Petros doesn't screw up often. In 2015, Full Pull Productions, the largest independent promoter of sled-pulling contests, called him the “most proficient winner” in seven years. LandofthePullers.com said he has won more than 400 events, including four Full Pull Production championships, and has been the promoter's points champion for two years in a row.

Petros, 52, was first introduced to sled pulling at the Sewickley Township Community Fair in 1981.

“I'd see these guys messing around with their pickups and competing in brush pulls” — smaller, unsanctioned races. “When I got older, I said, ‘That's what I want to do.' I started working on my own truck.”

Petros runs in the Super Street/Pro Street class. The purse prize ranges from $450 for a first-place win at the bigger competitions to $60 at smaller events, like the Westmoreland Fair, he said.
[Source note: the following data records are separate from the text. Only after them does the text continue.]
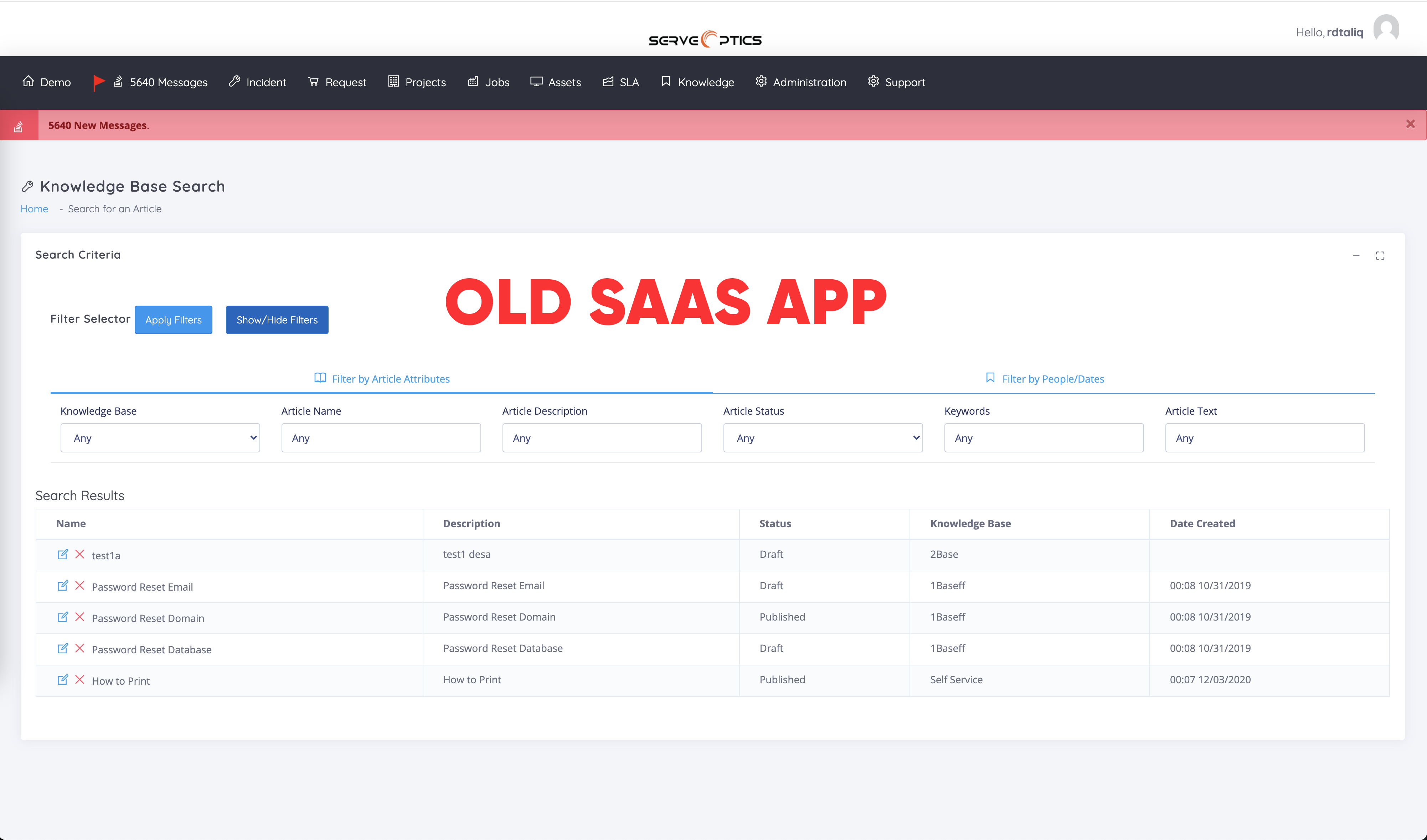Click the edit icon for Password Reset Domain

(x=62, y=617)
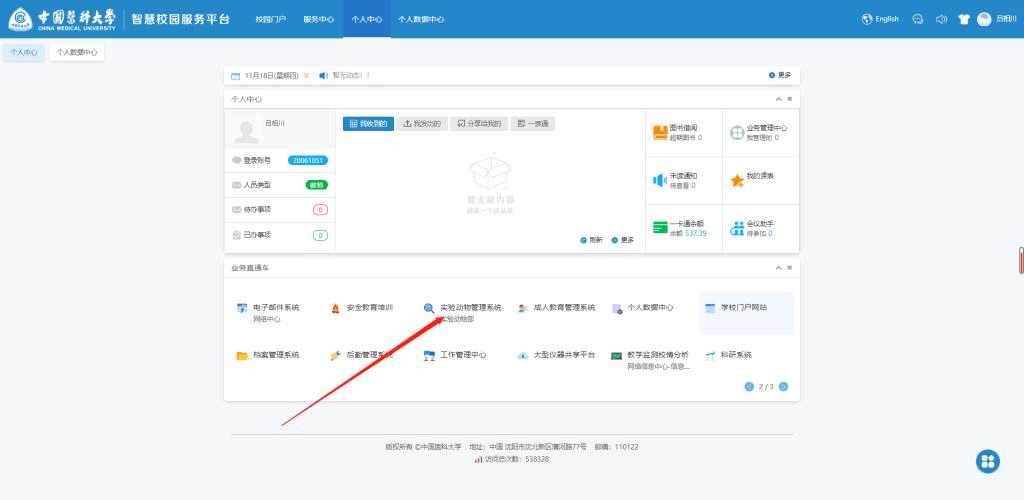Open 我的课表 star icon

[x=737, y=180]
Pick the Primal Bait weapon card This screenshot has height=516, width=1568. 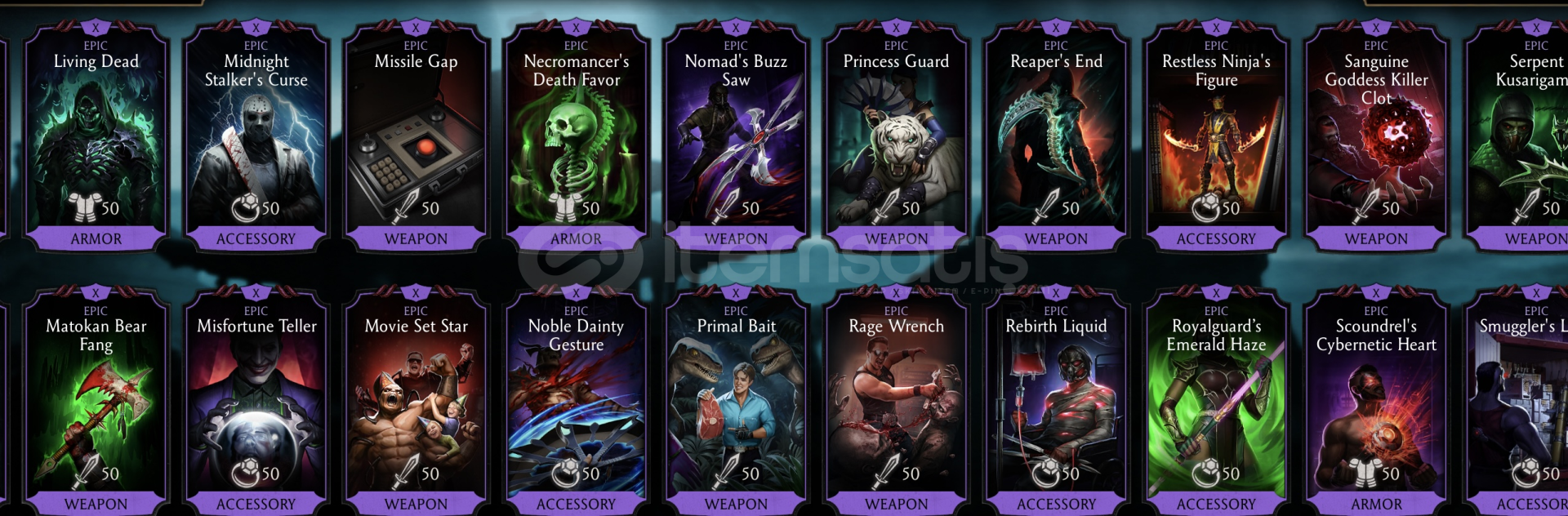pyautogui.click(x=737, y=401)
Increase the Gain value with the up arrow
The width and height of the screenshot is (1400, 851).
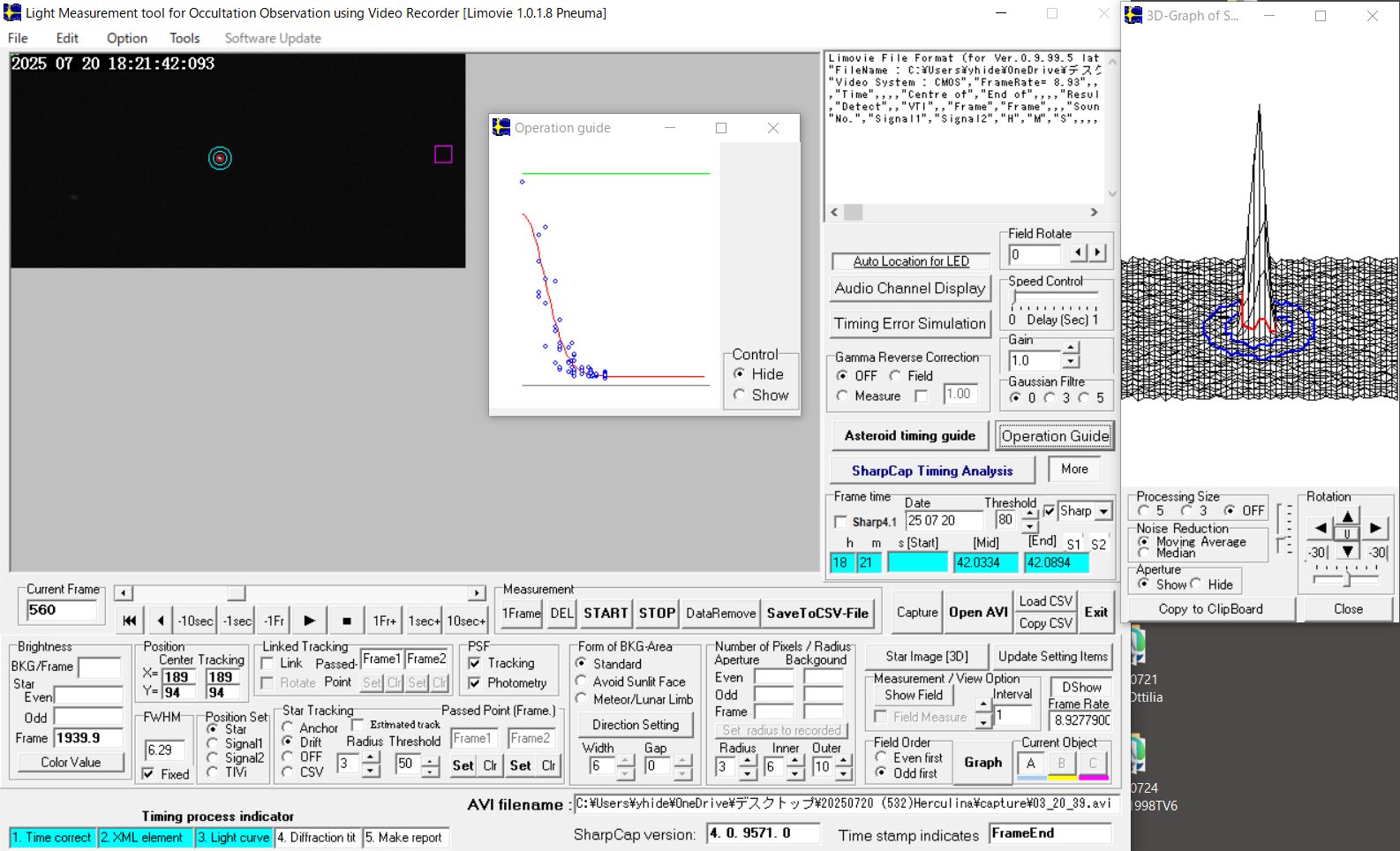pos(1071,349)
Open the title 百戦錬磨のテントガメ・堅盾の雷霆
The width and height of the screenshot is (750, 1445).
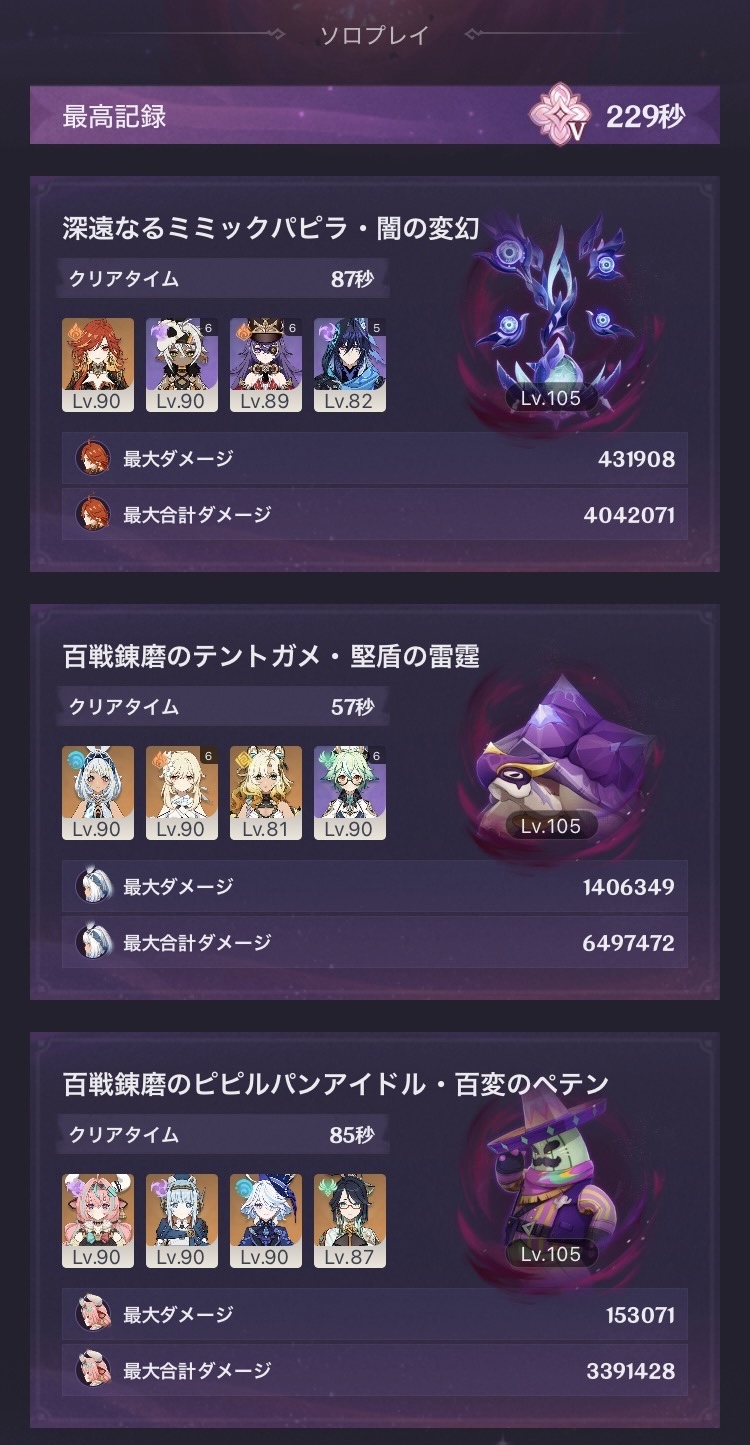(x=271, y=656)
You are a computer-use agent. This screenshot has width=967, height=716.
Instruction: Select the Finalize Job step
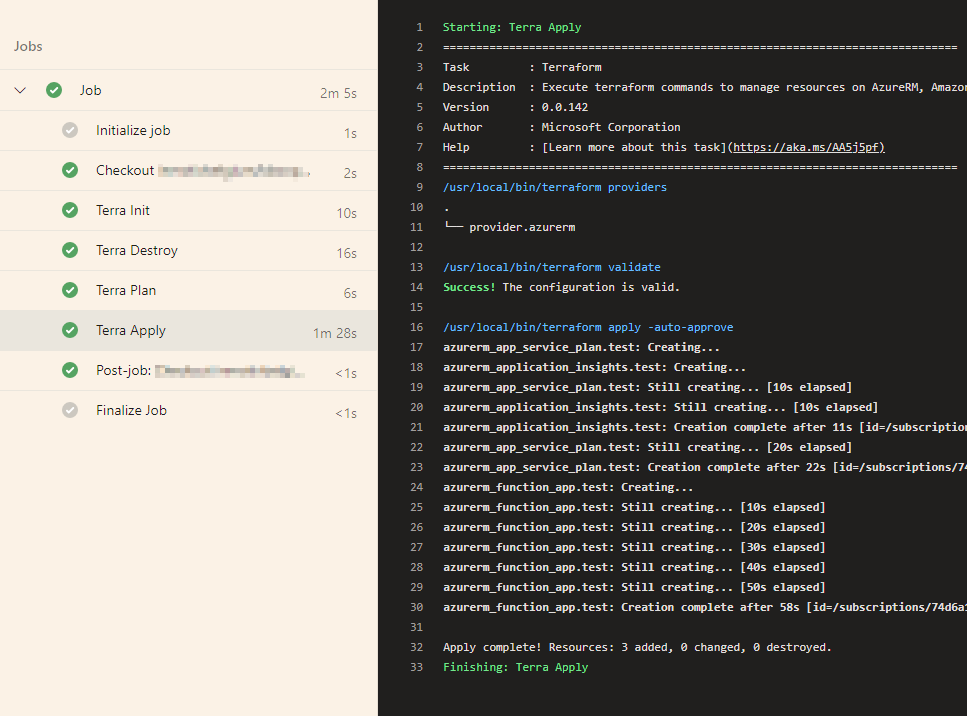click(x=131, y=410)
He could take $1,000 for winning a points pool run by Full Pull Productions.

Competing isn't cheap. Anyone hoping to go up against Petros would have to drop at least $25,000 on an engine. He competes against pullers who have deeper pockets than he does, and some who spend twice as much on their trucks get frustrated when they lose to “just a small-town guy,” he said.

But there's more to it than having the best engine.

“You could buy the best golf clubs and it doesn't mean you're going to be Tiger Woods,” he said.

Experience and knowledge are arguably more important: How will track conditions impact traction? How much acceleration off the line? How much air pressure should be in the tires?

“Every year, you kind of learn something a little more and give it a little tweak,” he said.

It involves a lot of trial and error, and tooling around with the truck provides some advantages, said Petros, who owns Greensburg Machine and Driveline.

“You're never too old to learn something. You never know it all,” he said. “The only way you get better is you gotta pull.”